Contrairement aux créations axées principalement sur le texte, les productions de Carl Fillion, ou d’Aurélien Bory, convoquent dès le début du processus les acteurs et les techniciens. Le studio de répétition se transforme en véritable laboratoire pour accueillir la machinerie scénique et construire le spectacle en alternant différentes phases à la fois techniques et artistiques. 
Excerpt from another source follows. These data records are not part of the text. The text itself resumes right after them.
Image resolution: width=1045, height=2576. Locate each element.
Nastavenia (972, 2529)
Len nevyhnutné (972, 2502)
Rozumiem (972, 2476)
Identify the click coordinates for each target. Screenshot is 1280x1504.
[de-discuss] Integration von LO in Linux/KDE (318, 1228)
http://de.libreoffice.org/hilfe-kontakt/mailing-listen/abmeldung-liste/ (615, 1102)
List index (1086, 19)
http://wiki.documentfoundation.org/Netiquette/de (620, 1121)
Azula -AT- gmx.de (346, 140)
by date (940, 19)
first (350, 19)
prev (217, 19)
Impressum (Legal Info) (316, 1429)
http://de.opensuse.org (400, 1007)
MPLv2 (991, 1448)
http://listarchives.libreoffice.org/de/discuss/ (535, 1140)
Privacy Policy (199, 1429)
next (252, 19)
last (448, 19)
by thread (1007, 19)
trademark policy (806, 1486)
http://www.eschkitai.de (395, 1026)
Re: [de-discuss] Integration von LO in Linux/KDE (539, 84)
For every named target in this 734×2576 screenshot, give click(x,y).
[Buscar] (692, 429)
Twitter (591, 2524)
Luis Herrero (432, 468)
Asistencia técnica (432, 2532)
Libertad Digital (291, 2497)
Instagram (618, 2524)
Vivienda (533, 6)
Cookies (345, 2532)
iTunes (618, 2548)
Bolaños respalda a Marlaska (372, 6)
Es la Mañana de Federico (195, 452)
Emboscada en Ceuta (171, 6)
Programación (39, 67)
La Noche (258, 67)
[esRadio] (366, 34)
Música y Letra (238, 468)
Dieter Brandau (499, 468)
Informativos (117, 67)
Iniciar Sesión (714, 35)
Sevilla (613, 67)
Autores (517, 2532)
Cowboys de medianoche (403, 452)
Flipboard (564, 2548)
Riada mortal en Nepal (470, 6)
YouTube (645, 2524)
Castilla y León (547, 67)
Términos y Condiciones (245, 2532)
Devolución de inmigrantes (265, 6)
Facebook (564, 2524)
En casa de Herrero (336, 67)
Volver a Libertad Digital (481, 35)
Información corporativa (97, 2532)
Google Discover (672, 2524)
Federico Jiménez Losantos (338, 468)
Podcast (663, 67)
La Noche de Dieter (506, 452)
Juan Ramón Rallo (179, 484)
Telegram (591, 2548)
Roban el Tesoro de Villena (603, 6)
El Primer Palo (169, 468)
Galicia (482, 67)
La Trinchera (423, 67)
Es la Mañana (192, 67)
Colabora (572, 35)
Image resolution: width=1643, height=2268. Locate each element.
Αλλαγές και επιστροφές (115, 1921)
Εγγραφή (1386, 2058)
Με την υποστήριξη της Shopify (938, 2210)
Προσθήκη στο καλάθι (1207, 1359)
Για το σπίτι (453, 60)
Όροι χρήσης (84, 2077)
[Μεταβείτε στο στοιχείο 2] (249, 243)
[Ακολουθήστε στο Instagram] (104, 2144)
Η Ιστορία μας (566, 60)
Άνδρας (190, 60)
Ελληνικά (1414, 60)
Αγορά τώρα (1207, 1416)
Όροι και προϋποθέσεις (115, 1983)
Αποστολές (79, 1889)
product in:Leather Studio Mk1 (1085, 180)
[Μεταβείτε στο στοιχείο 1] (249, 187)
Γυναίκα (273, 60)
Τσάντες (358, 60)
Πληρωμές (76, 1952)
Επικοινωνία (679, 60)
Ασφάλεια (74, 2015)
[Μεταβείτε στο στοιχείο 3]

Dans cette recherche d’habiter l’espace avec des objets de théâtre, les machines sont installées, les ordinateurs sont connectés, prêts à êtres utilisés afin d’explorer les multiples ressources de l’espace. Aurélien Bory souligne, que, dans la salle de répétition, il faut être ouverts à ce que des coïncidences, des accidents puissent se produire. Dans son travail, tout est acteur : espace, lumière, musique. Les mouvements de la machine sont toujours premiers et les danseurs n’ont d’autre choix que de s’adapter à ses changements. La scène technologique questionne ainsi de nouveaux enjeux pour les interprètes, pour échapper aux appréhensions physiques d’une scénographie et des contraintes du mouvement. C’est ce rapport entre distance et proximité qui apparaît intéressant entre le corps et la scénographie.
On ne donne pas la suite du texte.